Dealers are no better, sometimes advertising boats they don't even have or are sold already.

We had a far easier time buying our 34' and 42' foot boats then any small boats.

And then of course you have the ads that specify "needs nothing" "ready to fish" etc, you get there and the trailer is barely road worthy.

Craigslist ads seem to be the worse. I would guess for every 10 ads I responded too, only half actually got back to me.
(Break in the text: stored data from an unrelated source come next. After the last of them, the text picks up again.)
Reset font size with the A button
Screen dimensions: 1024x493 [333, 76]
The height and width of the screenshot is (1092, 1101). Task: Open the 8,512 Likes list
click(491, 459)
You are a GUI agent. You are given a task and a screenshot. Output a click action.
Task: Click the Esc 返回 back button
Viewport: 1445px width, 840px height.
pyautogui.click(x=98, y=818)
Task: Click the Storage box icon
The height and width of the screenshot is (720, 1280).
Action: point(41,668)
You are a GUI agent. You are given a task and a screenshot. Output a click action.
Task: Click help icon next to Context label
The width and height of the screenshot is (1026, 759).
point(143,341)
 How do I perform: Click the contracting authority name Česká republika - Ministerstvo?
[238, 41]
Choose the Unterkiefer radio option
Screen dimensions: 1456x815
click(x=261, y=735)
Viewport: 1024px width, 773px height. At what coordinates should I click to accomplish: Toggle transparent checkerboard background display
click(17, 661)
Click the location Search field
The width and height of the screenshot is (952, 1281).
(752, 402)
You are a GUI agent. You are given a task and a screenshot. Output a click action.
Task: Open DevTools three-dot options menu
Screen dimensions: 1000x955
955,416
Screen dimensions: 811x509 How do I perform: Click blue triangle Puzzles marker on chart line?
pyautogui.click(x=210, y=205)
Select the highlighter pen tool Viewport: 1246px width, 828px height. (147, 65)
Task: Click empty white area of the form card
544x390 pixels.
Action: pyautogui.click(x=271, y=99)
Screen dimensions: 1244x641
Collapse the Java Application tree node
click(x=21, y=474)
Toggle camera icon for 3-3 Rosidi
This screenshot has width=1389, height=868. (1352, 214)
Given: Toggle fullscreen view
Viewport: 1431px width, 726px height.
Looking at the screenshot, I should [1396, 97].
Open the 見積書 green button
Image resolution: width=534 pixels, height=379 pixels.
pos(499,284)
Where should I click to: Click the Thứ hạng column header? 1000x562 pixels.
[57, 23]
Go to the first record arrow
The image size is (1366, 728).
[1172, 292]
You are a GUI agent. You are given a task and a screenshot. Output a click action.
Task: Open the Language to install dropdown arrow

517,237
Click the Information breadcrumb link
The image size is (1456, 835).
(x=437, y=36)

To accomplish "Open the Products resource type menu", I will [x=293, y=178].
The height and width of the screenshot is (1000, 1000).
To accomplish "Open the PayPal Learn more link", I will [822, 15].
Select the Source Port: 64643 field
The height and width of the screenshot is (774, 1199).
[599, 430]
Binkster posted 04-29-2015 12:45 PM ET (US)     Profile for Binkster  Send Email to Binkster     
I think Boat Trader online is the way to go. You can put in a lot of pics, and it goes all over the country. People will travel to buy a special Whaler. I wouldn't advertise any Whaler I have for sale locally. Folks around here seem to run only old tin boats or beat up Bayliners or old pontoons. Now if I lived on the lower east coast of Fl. it would be a different story. Not so north of Tampa.

rich

Spuds posted 04-29-2015 03:10 PM ET (US)     Profile for Spuds    
Boat Sale Etiquette from a buyers perspective:

Boat Sale Etiquette Rule #1

Please list the price in your ad. I don't know how many ads forget the price, and instead say call for more info.

Boat Sale Etiquette Rule #2

List the correct model. Too often I'll see a mid 80's Outrage 25 listed as a 250. One local guy here ran an ad for a 17 Nauset. In reality, it was a 17 Super Sport.

Boat Sale Etiquette Rule #3

Have plenty of pictures. I can usually make a decision if I am interested in your boat if you have pictures that show all the pertinent parts of your boat. This can save you time, and me time, in pursuing a boat further. And only to find out later, that it's not what I'm looking for.